Furthermore, a careful scrutiny of the statutory scheme relating to permanent termination of parental rights appears to relieve the agency from the requirement of proving lack of contact or lack of planning where diligent efforts are excused as being contrary to the best interests of the child. The provision excusing diligent efforts was added originally by chapter 901 of the Laws of 1971. The history of that amendment was traced by this court in Matter of Raymond "M” (81 Misc 2d 70, 74-76). As noted in that case, the 1971 amendment was adopted to overcome the dilemma presented to the Trial Judge in Matter of Clear (58 Misc 2d 699, revd and remanded sub nom. Matter of Klug, 32 AD2d 915, reh and petition granted 65 Misc 2d 323).

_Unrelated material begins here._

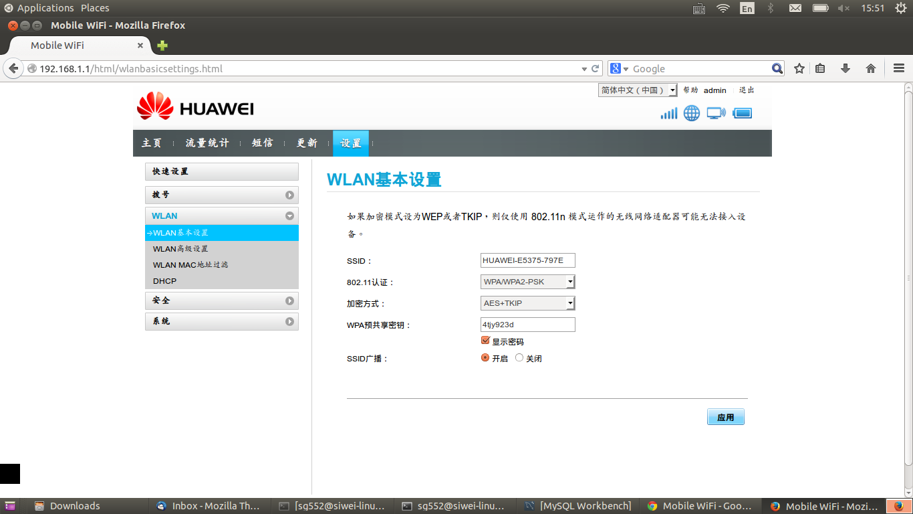Screen dimensions: 913x514
Task: Click the signal strength icon in the header
Action: pyautogui.click(x=668, y=113)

The language of the amendment was added at the end of the definition of a "permanently neglected child”. (Social Services Law, § 384-b, subd 7, par [a], formerly Family Ct Act, § 611.) This is a logical place to add the wording; however, it does cause confusion in interpretation particularly when read with section 614 of the Family Court Act.
Applying the exception only to the diligent efforts requirement would mean that the parent would be expected to plan for the return of the child but without agency help. The agency would be relieved from helping the parent for the reason that diligent efforts would be detrimental to the welfare of the child. This is an unlikely legislative intent. Reading the amendment as an exception to the contact and planning requirement as well as the diligent efforts requirement resolves what would otherwise become an anomaly in the law.
Furthermore, it is only by applying the exception to the entire definition that the decision of the Court of Appeals in Matter of Sanjivini K. (40 NY2d 1025, supra) mandating the application of the Bennett v Jeffreys doctrine to permanent termination cases can be implemented without gross violence to the statutory scheme.
From the foregoing, it is the conclusion of this court that the petitioner has met the burden imposed upon it by the statute at the fact-finding portion of the permanent termination case. The case should be scheduled for dispositional hearing to determine whether or not it is in the best interests *405of the child that the parental rights should be permanently terminated. (Family Ct Act, § 614, subd 1, par [e].)
At such a hearing, the court will consider the extension petitions on this child and the other children. Also at that time the court would like to hear evidence concerning the current circumstances of the mother, the father, and the two children in his care. The details of the breakup of the father’s most recent marriage is a matter which should be explored.
Furthermore, the Department of Social Services is to present a dispositional summary in the usual form required in cases of this sort with a copy to the attorney for each party at least 10 days in advance of the dispositional return date.